A verbatim copy of every record is required, and no pictures should be included.

═════ Data extracts

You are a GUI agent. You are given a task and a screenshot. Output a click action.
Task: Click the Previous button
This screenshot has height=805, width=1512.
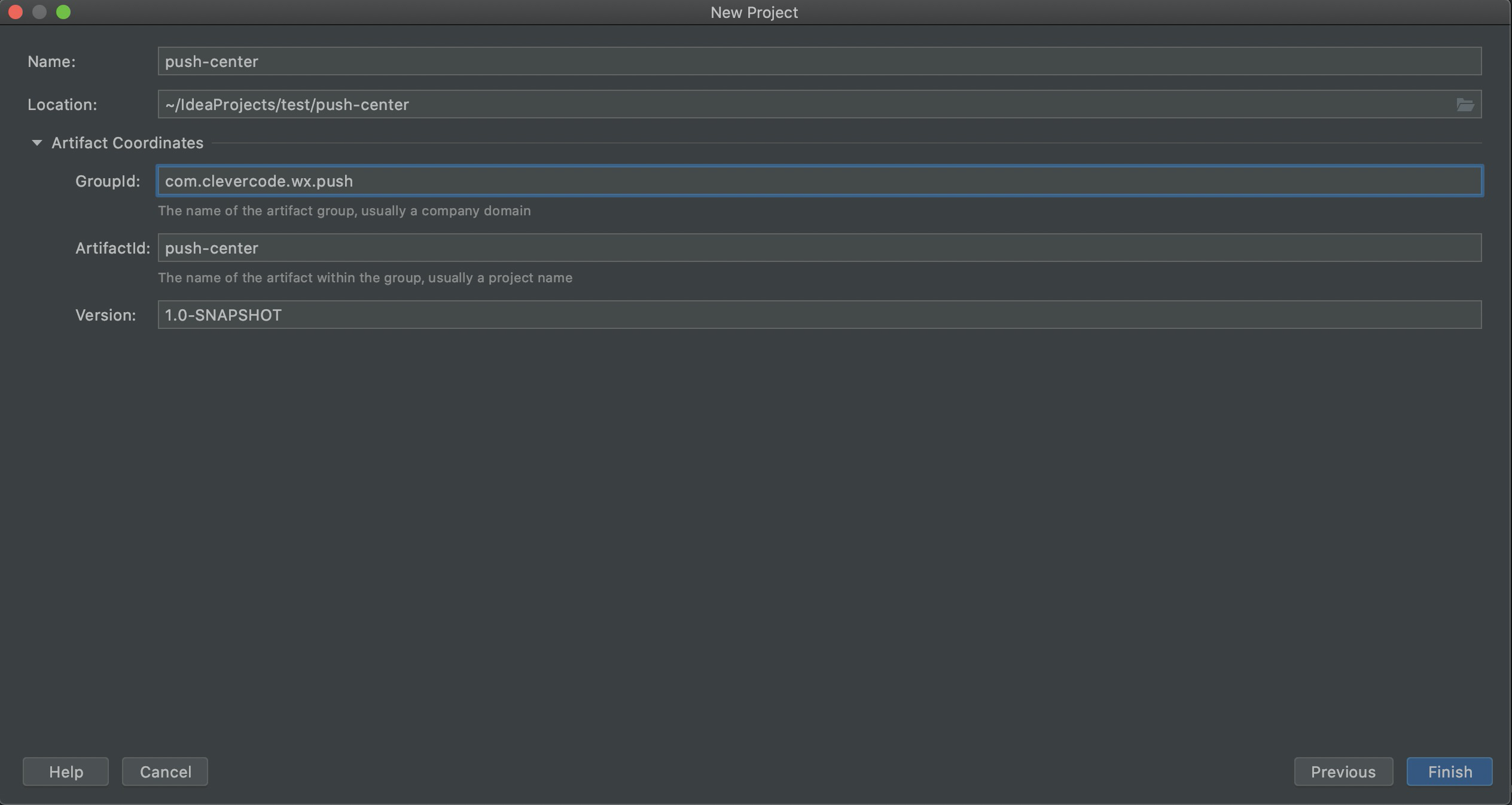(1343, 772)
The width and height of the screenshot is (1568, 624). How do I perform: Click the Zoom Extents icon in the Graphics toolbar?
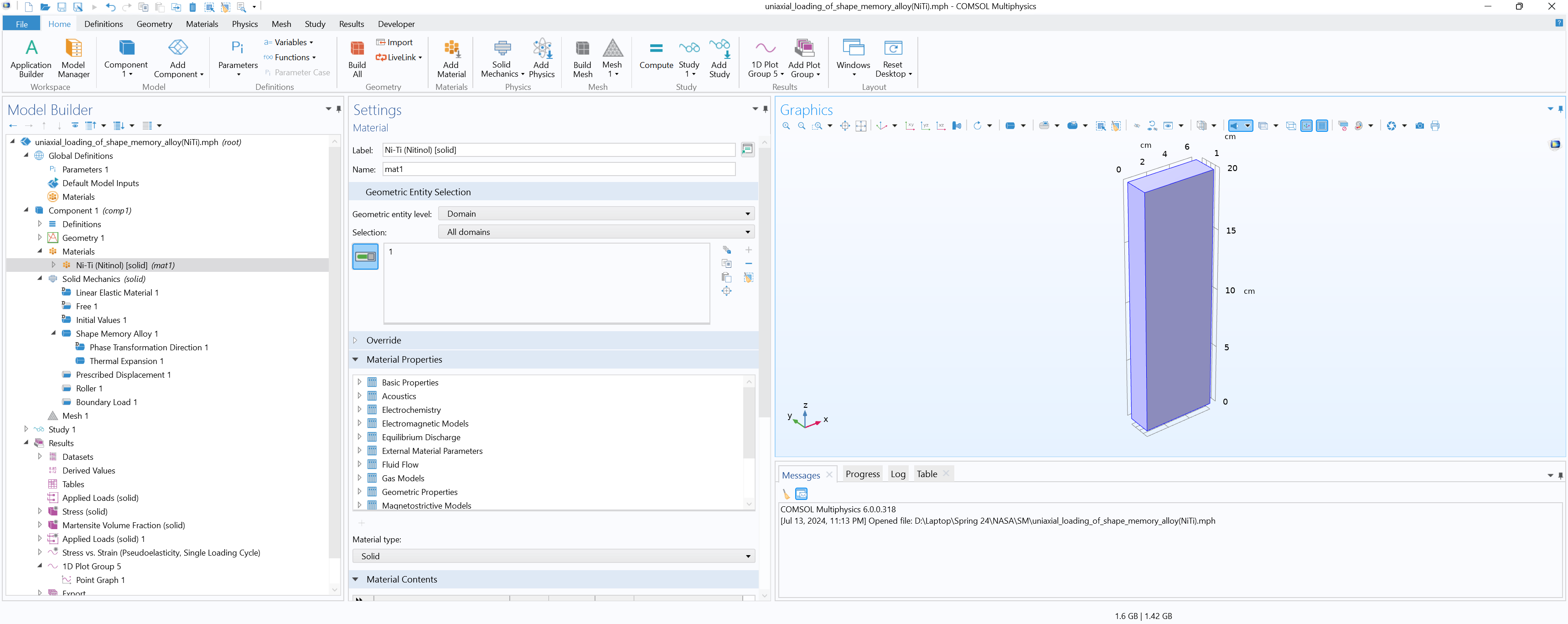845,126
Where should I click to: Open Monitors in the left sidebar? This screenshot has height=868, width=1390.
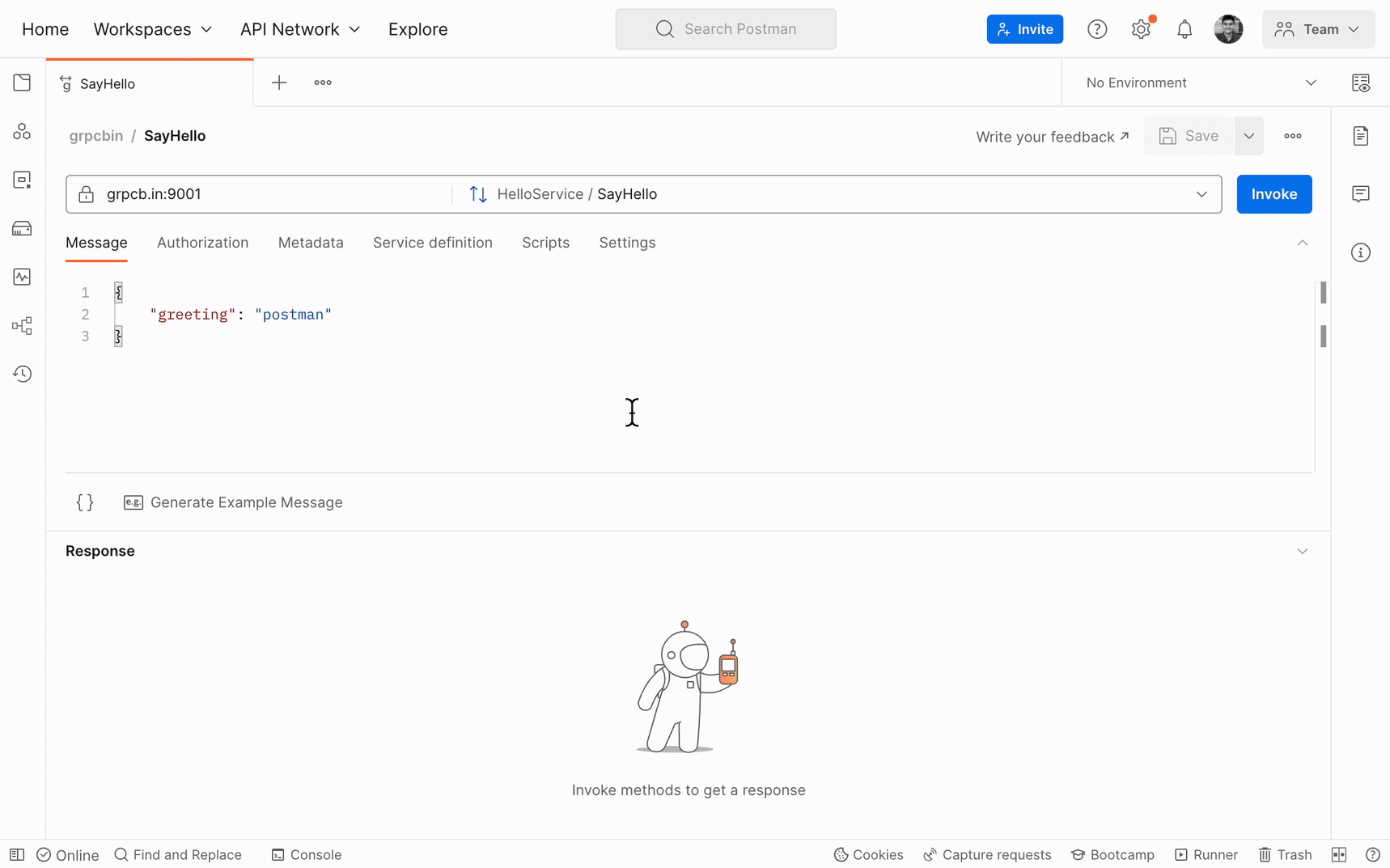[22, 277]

══════════

» **Exercise result**:
You are a GUI agent. You are given a task and a screenshot. Output a click action.
Task: Click the Previous button
This screenshot has height=805, width=1512.
(1343, 772)
The width and height of the screenshot is (1568, 624). How do I perform: Click the Zoom Extents icon in the Graphics toolbar?
845,126
Where should I click to: Open Monitors in the left sidebar? This screenshot has height=868, width=1390.
[22, 277]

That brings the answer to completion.